I swung my machine gun onto this group of peasants and opened fire. Fortunately, the gun jammed after one or two rounds, which was pretty lucky, because this group of peasants turned out to be a work party hired by the government to clear the area and there was Gls guarding them about fifty meters away. But my mind was so psyched out into killing gooks that I never even paid attention to look around and see where I was. I just saw gooks and I wanted to kill them. I was pretty scared after that happened because that sort of violated the unwritten code that you can do anything you want to as long as you don't get caught. That's, I guess that's what happened with the My Lai incident. Those guys just were following the same pattern that we've been doing there for ten years, but they had the misfortune of getting caught at it.

When the Americans decided that an area could not be "pacified" they would turn it into a "free-fire zone" where anyone could be shot on sight, and which were subject to constant artillery barrages. In other areas, the Americans would literally plow the land down using huge Rome plows-giant bulldozers. The most famous case of this was the "Iron triangle." A 32-mile perimeter 22 miles north of Saigon and an NLF bastion of support, it was first flattened by B-52s and artillery fire beginning in January 1967, and then the plows moved in and bulldozed everything in sight. Despite this, the NLF built a vast area of tunnels and was operating in the area again within six months. If bombing and plowing couldn't deny an area to the NLF, the U.S. would use defoliants, such as the cancer-causing Agent Orange and other herbicides, to destroy jungle cover and food. The U.S. dropped over 100 million pounds of herbicides across Vietnam during the war with long-lasting effects on the Vietnamese and American soldiers. The U.S. simply turned whole swaths of Vietnam into dead zones.

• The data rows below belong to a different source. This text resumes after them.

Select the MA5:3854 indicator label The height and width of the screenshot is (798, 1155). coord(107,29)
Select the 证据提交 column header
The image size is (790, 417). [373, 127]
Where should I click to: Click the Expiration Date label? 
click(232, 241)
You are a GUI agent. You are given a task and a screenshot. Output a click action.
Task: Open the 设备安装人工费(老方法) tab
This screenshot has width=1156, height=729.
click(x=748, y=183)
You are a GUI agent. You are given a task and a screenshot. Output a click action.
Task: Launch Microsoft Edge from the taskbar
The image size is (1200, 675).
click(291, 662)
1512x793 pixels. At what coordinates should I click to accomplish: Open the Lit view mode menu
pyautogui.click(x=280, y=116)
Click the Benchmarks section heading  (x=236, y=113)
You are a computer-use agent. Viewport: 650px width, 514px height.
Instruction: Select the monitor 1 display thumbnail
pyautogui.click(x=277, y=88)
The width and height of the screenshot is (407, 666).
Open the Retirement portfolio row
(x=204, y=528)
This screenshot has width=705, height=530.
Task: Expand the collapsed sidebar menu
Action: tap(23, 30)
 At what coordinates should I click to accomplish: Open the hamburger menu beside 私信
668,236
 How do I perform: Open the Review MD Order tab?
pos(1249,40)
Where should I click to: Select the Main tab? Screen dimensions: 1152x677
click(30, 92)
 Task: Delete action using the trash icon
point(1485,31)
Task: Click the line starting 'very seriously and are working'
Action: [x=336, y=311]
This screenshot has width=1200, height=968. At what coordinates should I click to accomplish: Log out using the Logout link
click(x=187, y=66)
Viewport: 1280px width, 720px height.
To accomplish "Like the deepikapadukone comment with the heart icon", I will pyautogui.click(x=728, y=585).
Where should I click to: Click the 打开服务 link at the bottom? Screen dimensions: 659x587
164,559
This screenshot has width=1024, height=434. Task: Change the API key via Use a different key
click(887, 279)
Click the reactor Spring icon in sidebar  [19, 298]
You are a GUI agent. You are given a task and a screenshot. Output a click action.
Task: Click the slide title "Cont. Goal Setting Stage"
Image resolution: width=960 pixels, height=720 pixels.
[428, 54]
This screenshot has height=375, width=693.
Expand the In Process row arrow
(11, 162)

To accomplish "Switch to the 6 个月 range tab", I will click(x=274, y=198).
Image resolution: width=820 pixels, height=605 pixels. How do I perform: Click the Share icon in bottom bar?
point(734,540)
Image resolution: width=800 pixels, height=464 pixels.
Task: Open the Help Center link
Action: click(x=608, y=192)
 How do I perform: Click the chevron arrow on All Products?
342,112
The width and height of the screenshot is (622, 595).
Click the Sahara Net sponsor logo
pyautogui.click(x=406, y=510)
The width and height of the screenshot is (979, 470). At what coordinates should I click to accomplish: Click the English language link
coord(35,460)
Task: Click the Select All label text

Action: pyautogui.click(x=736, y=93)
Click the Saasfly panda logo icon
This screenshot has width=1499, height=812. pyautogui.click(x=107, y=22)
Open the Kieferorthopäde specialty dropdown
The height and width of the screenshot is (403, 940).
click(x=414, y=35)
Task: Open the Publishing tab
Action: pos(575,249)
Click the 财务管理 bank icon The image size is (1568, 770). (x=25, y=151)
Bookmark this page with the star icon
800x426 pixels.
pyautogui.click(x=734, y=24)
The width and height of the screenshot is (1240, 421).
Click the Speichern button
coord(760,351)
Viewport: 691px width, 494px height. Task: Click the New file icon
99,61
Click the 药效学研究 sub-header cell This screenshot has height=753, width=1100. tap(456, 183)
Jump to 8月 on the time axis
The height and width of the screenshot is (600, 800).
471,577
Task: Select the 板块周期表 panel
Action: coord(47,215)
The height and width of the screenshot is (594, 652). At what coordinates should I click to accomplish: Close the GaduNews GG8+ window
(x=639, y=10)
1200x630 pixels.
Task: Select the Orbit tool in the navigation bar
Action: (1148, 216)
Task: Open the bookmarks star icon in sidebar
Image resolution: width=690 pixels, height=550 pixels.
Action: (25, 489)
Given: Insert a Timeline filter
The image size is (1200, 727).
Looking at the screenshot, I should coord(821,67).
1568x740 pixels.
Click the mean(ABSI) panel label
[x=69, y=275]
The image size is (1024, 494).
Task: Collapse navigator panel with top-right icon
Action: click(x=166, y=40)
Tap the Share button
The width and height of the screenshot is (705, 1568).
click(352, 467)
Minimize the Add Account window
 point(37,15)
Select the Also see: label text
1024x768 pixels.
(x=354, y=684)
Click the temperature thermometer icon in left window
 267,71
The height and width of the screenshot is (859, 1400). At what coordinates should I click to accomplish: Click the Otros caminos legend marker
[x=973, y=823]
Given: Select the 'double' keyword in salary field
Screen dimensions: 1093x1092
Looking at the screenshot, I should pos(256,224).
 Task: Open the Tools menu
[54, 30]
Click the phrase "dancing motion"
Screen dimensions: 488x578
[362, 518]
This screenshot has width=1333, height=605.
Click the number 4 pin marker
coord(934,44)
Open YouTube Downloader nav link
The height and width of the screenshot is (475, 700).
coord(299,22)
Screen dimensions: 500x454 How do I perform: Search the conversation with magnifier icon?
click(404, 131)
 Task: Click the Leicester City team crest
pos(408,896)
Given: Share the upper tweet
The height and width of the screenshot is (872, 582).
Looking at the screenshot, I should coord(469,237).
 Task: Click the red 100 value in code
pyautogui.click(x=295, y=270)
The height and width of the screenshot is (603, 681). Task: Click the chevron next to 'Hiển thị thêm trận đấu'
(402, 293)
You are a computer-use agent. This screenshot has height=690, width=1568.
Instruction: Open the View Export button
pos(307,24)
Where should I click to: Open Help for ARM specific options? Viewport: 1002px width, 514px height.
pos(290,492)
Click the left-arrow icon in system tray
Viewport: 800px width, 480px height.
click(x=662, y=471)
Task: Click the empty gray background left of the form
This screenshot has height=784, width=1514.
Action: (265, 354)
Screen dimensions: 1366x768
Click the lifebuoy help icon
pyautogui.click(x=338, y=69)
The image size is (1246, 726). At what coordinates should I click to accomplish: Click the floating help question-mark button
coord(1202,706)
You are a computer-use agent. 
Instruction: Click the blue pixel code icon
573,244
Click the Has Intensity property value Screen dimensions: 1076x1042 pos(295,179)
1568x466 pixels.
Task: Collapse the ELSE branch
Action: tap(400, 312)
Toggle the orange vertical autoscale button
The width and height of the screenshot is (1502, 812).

The mindset of the military command can be summed up by the slogan painted on the wall of the U.S. Army's Ninth Division helicopter headquarters during Operation Speed Express: "Death is our business and business is good."

The bitterness and demoralization among troops also encouraged a growing resistance to the war, in the form of going AWOL (Absent Without Leave), avoiding combat, "fragging" officers, and even active political resistance. This development contributed greatly to the eventual defeat of the U.S. in Vietnam.